Brüksel'de geçen hafta yapılan AB Zirvesi'nin ele alındığı, İngiliz Parlamentosunun alt kanadı Avam Kamarasındaki oturum hararetli tartışmalara sahne oldu. AB Komisyonu Başkanının kim olacağını Avrupa Parlamentosunun dikte etmemesi gerektiğini ifade eden Cameron, "Bu prensipten geri adım atmayacağını" söyledi.
Zirvede veto hakkının bulunmamasından dolayı kendi hükümetinden önceki İşçi Partisi hükümetini eleştiren Cameron, AB Komisyonu Başkanına Avrupa Parlamentosunun karar vermesini "Avrupa için kötü bir gün" olarak değerlendirdi.
Ulusal çıkarlar doğrultusunda AB Komisyonunun yeni başkanıyla çalışmaları gerektiğini kaydeden İngiltere Başbakanı, "Dün akşam Juncker ile konuştum ve Juncker İngiltere'nin AB konusundaki endişelerine eğileceği konusundaki bağlılığını yineledi" dedi. Geçen haftaki kararın İngiltere'nin AB'nin reform taleplerini zorlaştırdığını belirten Cameron, "AB'de gelecek yıllarda reform yapılması için mücadeleye devam edeceğiz. 2017 yılının sonunda ben, bu parlamento ya da Brüksel değil, İngiliz halkı bu ülkenin AB'deki geleceğine karar verecek" ifadesini kullandı.
Muhalefetteki İşçi Partisi'nin lideri Ed Miliband ise "İngiltere Başbakanı Cameron cuma günü bu ülkeye başarısız olarak dönmüştür. Küçük bir başarısızlık değil, büyük bir başarısızlıktır. 26'ya 2 oyla kaybetmiştir" diye konuştu. Bunun tüm ülke adına utanç verici bir durum olduğunu dile getiren Miliband, "Cameron, Juncker konusunda yenilgiye uğramış bir Başbakandır" dedi.
İngiltere Başbakanı Cameron dün AB Komisyonu Başkanlığına karşı çıktığı Jean Claude Juncker'i arayarak tebrik etmişti.

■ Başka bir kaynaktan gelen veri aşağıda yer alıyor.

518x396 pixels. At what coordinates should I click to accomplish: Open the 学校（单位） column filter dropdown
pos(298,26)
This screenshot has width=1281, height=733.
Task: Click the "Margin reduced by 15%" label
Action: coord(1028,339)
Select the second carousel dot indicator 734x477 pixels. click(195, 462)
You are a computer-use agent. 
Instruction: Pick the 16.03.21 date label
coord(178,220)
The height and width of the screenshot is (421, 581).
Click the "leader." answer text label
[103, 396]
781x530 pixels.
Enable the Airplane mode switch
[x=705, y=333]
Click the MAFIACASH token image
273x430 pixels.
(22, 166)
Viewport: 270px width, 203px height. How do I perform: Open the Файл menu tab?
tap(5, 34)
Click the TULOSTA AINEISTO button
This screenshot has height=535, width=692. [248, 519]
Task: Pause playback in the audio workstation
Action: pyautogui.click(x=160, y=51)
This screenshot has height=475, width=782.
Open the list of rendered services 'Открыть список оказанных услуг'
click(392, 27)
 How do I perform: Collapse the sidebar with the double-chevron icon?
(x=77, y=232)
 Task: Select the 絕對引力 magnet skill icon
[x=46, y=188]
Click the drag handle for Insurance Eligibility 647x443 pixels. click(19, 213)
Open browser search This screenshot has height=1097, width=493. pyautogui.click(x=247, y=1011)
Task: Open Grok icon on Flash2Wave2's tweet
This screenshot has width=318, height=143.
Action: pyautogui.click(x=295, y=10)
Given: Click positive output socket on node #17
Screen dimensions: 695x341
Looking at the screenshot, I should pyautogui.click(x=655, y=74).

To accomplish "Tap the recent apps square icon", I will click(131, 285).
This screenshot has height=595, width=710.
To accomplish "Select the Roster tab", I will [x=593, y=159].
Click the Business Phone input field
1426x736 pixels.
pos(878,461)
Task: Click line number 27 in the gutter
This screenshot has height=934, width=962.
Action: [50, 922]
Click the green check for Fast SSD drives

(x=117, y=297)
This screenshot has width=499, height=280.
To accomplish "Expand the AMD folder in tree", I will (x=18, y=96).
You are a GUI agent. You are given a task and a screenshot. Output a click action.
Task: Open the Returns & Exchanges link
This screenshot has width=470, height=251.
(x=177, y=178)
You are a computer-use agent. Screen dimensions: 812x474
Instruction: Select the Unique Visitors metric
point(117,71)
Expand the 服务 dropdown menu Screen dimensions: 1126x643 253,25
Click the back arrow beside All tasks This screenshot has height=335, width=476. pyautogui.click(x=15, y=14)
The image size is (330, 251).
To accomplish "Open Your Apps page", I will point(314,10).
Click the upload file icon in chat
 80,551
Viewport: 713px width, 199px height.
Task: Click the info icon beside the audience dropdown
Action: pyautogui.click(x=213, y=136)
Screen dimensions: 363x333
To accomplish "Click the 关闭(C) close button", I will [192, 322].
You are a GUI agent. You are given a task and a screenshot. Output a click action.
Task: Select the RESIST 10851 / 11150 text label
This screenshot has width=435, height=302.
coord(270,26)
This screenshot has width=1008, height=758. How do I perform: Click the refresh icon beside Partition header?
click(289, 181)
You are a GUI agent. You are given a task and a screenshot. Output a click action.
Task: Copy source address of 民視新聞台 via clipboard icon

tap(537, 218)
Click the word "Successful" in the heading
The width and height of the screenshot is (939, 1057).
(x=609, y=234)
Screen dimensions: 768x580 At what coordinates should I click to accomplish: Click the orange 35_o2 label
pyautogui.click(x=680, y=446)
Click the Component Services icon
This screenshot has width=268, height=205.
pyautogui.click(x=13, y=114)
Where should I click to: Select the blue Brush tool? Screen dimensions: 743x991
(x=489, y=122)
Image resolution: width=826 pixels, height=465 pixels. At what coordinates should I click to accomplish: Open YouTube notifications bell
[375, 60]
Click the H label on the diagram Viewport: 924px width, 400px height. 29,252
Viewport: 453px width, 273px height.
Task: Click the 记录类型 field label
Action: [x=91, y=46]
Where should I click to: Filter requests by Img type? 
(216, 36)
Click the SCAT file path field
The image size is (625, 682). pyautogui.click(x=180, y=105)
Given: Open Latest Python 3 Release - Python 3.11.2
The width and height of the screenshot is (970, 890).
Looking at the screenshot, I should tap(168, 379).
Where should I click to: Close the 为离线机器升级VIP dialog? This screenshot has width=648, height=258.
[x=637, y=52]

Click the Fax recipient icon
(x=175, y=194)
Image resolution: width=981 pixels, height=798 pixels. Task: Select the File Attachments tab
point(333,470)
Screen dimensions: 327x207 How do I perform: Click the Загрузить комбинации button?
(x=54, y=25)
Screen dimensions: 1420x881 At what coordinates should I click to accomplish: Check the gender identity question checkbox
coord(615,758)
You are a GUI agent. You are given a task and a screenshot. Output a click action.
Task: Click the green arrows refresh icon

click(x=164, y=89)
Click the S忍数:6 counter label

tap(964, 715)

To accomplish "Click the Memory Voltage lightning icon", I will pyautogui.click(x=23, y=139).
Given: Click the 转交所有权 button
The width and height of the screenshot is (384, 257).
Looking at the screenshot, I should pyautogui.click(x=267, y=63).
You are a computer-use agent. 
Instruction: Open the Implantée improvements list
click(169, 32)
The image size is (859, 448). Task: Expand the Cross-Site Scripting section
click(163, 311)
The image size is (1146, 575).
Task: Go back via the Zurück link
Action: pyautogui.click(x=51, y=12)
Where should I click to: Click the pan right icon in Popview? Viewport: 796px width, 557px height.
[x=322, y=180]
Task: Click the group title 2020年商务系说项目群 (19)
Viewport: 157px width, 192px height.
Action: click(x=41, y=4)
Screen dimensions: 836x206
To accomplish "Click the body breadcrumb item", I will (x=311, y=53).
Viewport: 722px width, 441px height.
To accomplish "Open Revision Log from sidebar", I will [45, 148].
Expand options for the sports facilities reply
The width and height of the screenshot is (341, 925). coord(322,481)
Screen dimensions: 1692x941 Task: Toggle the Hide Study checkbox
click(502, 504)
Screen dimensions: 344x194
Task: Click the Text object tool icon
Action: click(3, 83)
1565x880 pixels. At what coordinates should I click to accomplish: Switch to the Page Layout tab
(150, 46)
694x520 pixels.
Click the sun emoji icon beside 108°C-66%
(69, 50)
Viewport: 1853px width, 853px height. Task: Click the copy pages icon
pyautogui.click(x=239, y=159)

Cameron, Juncker'in AB Komisyonu Başkanlığı adaylığına, "reforma ihtiyacı olan AB için uygun bir isim olmadığı gerekçesiyle" karşı çıkmıştı. Başlangıçta İsveç ve Hollanda'nın da onayını alan İngiltere'ye son aşamada sadece Macaristan destek vermişti.
David Cameron, lideri olduğu Muhafazakar Parti'nin gelecek yılki genel seçimi kazanması halinde ülkesinin 1973'ten bu yana sürdürdüğü AB üyeliğini 2017 yılında referanduma götürmek istiyor. Cameron, AB'nin reforma ihtiyacı olduğunu ve Brüksel'e fazla yetki verilmemesi gerektiğini savunuyor.